(Task prompt): The lines wanted are those from the one containing "This screenshot has height=1500, width=481." to the last line of the entries below; output them exactly, leaving out pictures.

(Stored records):
☆ ☆ ☆ ☆ ☆

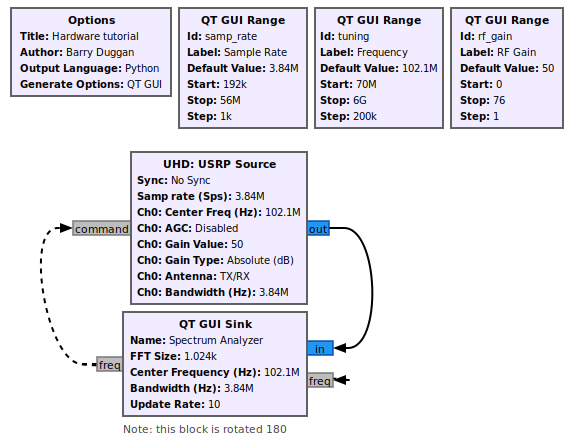This screenshot has width=578, height=447.
Task: Click the left freq message port
Action: [109, 364]
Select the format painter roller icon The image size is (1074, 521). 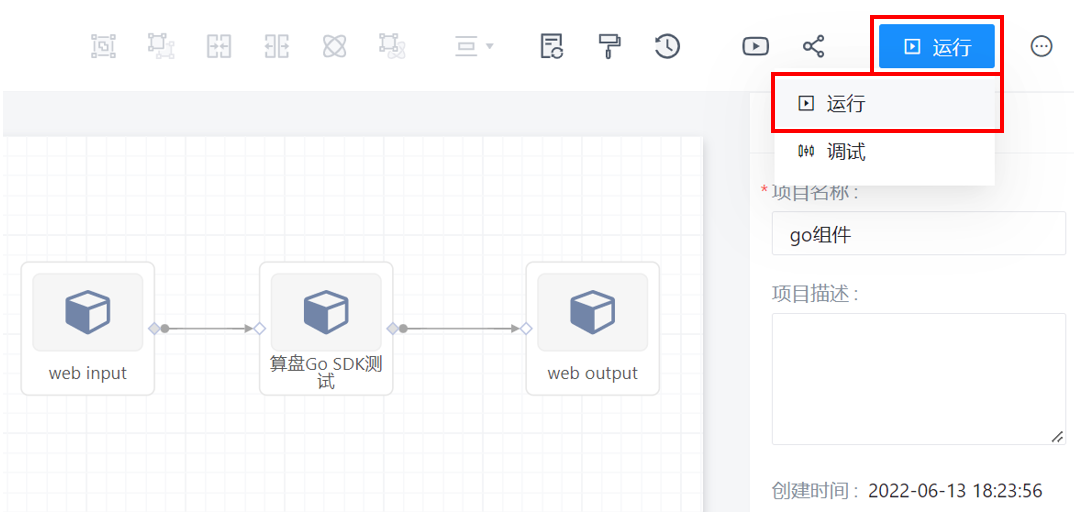609,46
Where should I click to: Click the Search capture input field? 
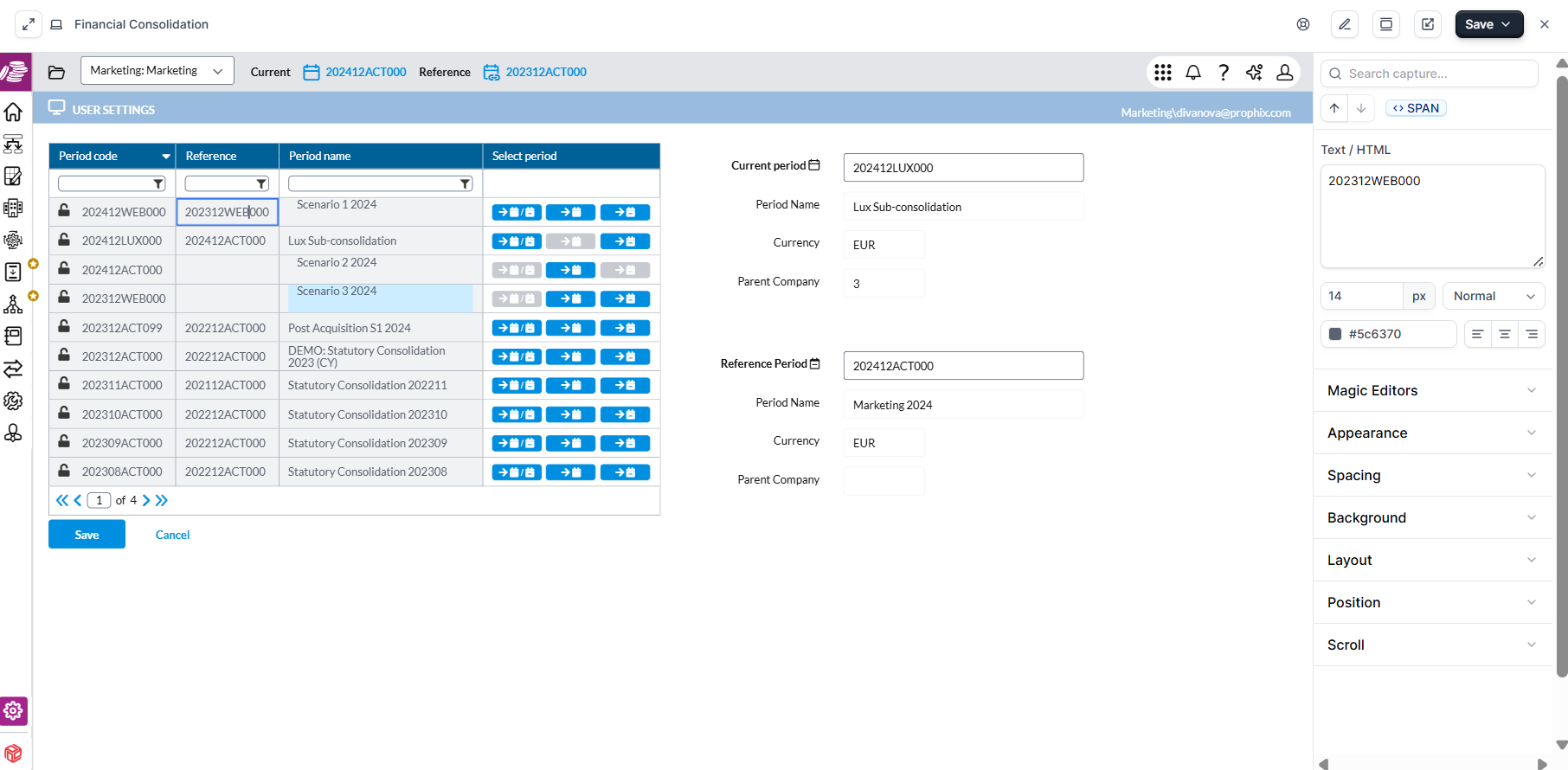[1430, 74]
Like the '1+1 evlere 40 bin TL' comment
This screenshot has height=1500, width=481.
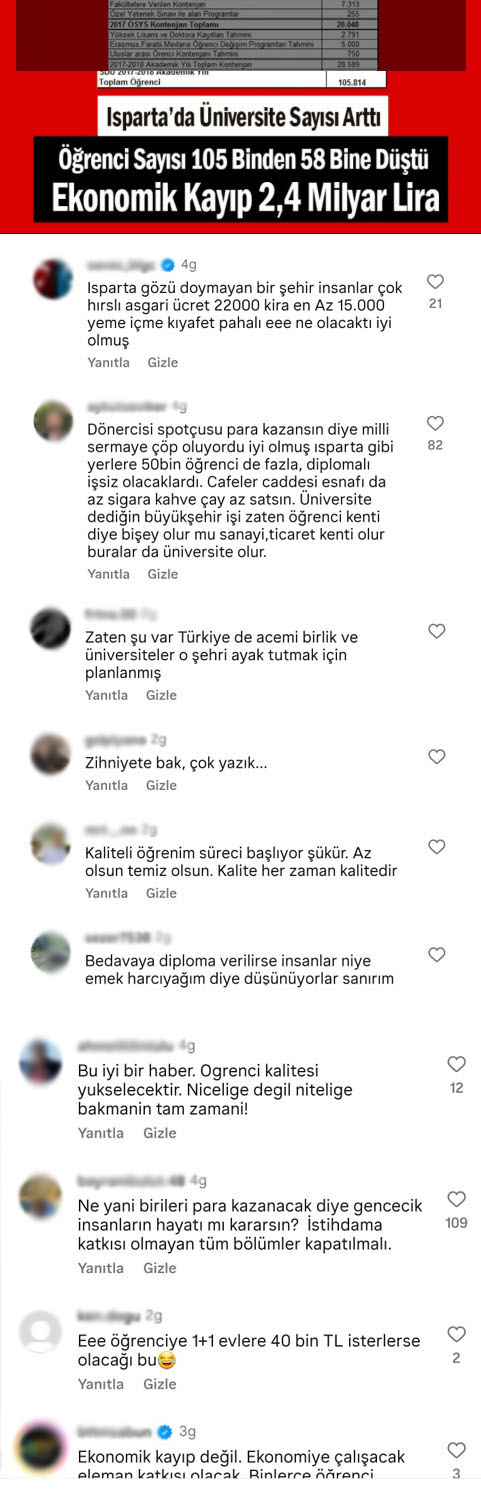point(456,1334)
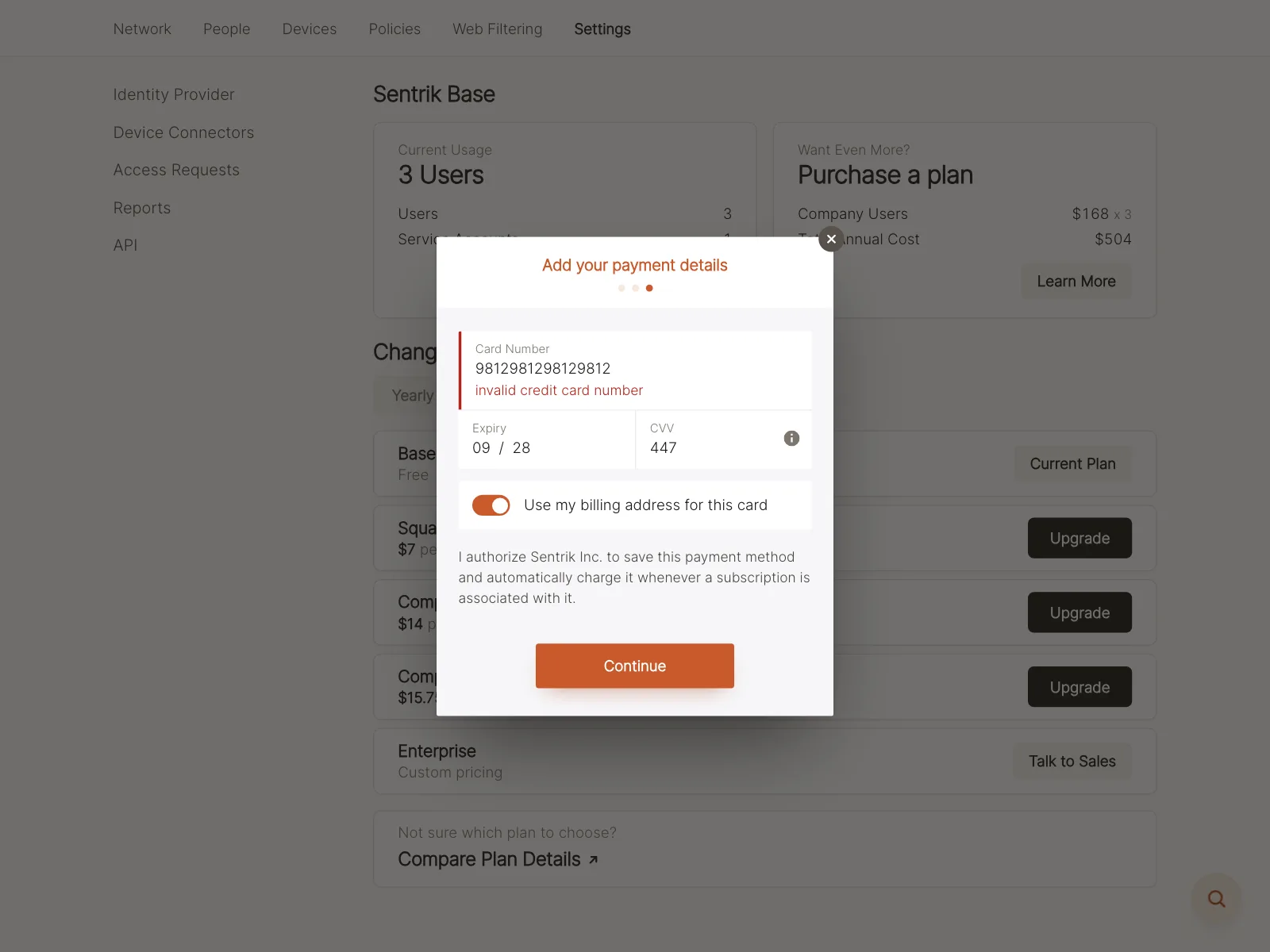Close the payment details dialog
Viewport: 1270px width, 952px height.
(x=831, y=239)
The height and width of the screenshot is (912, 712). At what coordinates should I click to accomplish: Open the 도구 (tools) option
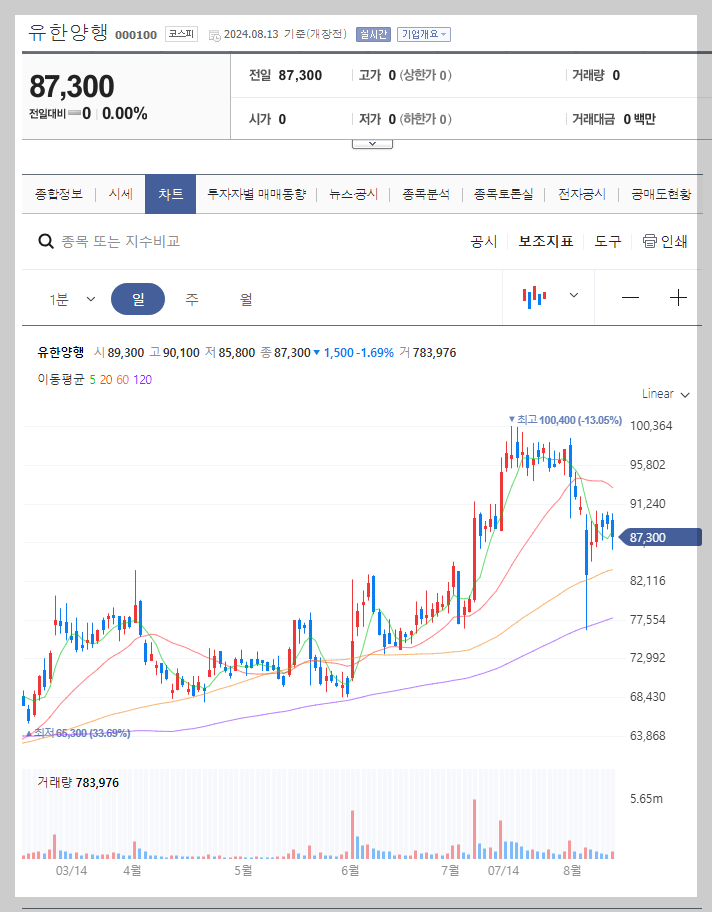pyautogui.click(x=606, y=241)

☆ ☆ ☆ ☆ ☆

(Answer below):
This screenshot has height=1500, width=481.
point(456,1334)
Close the payment details dialog
Viewport: 1270px width, 952px height.
(x=831, y=239)
The height and width of the screenshot is (912, 712). At what coordinates should I click to accomplish: Open the 도구 (tools) option
pyautogui.click(x=606, y=241)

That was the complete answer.